_Your tasks_:
A. According to the news item on feminist social theories, how many theories does the dissertation examine?
B. In the news item on feminist social theories, rewrite the passage from "A dissertation at" up to and including "problems of logic.", putting "serious" in place of "major".

_Quoted passage_:
-- BEGIN --
Feminist social theories put to the test

April 27, 2009

A dissertation at Örebro University in Sweden brings to light major weaknesses in feminist social theories. They are untenable, far too undeveloped, and laden with insoluble internal problems of logic.

“Feminist social theories provide us with an ideologically colored picture of society,” maintains Helen Lindberg.

"As social scientists, we are duty-bound to follow a scientific ethos, otherwise no one benefits, not even women. Instead it hurts the struggle for gender equality. I am writing this dissertation in the hope that it will further the struggle for gender equality in society.”

The dissertation examines four comprehensive theories that each claims to address the issue of how we should be able to understand and explain gender inequality and the unbalanced power relations between the sexes today. The theories - Anna G. Jónasdóttir’s Theory of Love Power, Catharine M. MacKinnon’s radical feminism, Luce Irigaray’s gynocentric distinctivist feminism, and Judith  Butler’s queer feminism - are very different from each other and offer different answers to the question.
-- END --
_Data section_:
-- BEGIN --
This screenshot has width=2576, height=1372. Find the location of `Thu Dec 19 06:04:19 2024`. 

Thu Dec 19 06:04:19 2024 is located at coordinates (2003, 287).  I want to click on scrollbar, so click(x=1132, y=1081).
-- END --
_Solutions per task_:
A. Four.

B.
A dissertation at Örebro University in Sweden brings to light serious weaknesses in feminist social theories. They are untenable, far too undeveloped, and laden with insoluble internal problems of logic.